On January 14, 2009, six days before the inauguration of President Barack Obama, Greece took its first step toward the precipice of default. On that day, citing worries that Athens was fudging its books, the credit rating agency S&P cut Greece's debt grade to A-. Furthermore, the agency warned that trouble lurked for Spain, Portugal and Italy, if those countries didn't clean up their acts.
S&P was right to worry. Some 30 months later, Athens' debt is junk and the interest rate on Greek bonds has stunningly tripled, from 5.3% in early 2009 to 17% today, indicating widespread doubts that the county will ever pay back its promises. The United States, meanwhile, is sitting comfortably with 3% interest on our 10-year bonds, meager decimals higher than the cold afternoon President Obama was inaugurated.
Predictably, Greece is on the edge of default. Unpredictably, so are we.
Our circumstances couldn't be more different. Consider the sovereign credit default swap spread, which is probably the best indicator of how risky investors perceive a country's debt.

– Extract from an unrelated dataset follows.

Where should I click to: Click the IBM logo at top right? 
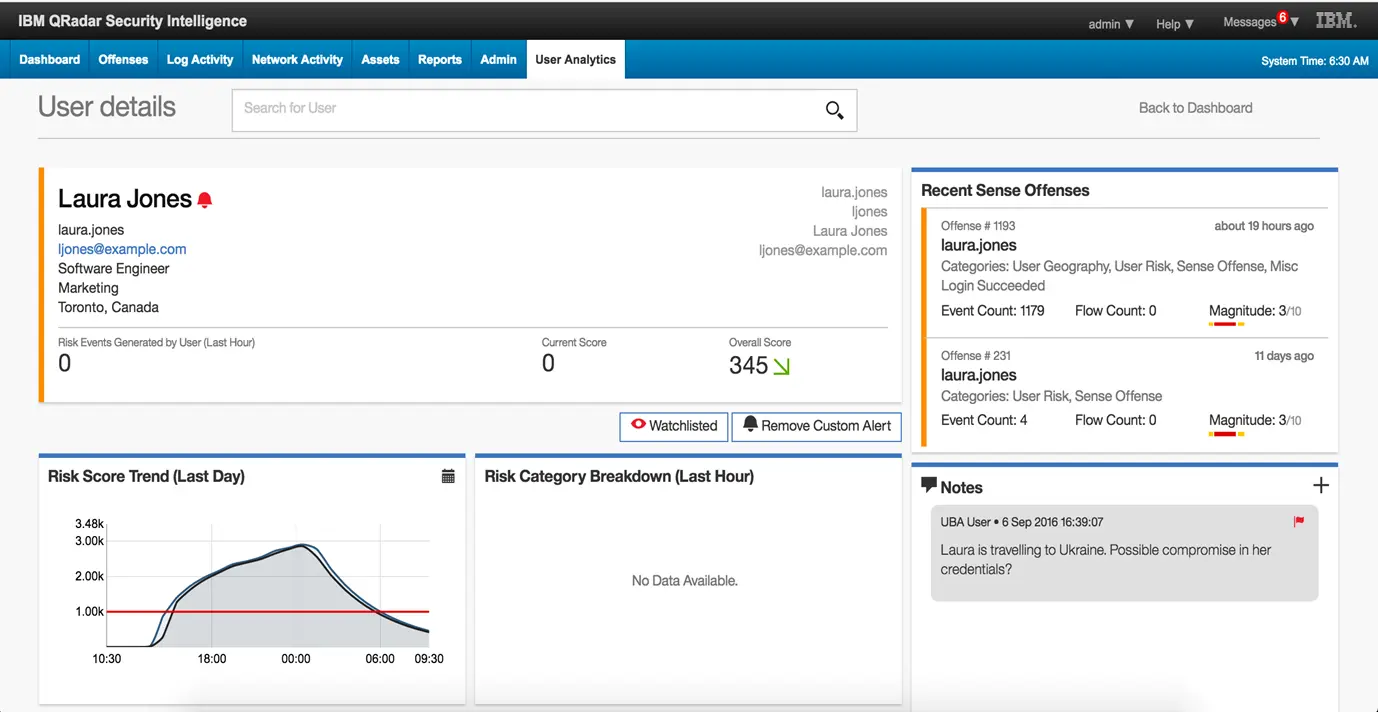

Greece has the world's worst CDS spread, at nearly 2,000. The United States has the world's seventh lowest sovereign CDS spread, near 50. Thanks to the Federal Reserve's appetite for debt and foreign investors' so-called "flight to safety," it is easier for the United States to borrow today than it was in 2006 or 2007. For Greece, it's four times harder.
And yet we might actually default first. How? It all comes down to gruesome politics and a 94-year old law.
Let's all blame Gavrilo Princip.
Without Archduke Ferdinand's assassin, there might have been no World War I. Without World War I, the United States wouldn't have needed to pass the Second Bond Liberty Act in 1917 to issue long-term debt. Without the Second Bond Liberty Act, Congress might never had enshrined the debt ceiling, which politicians have now turned into missile aimed squarely at the heart of the country's financial credibility.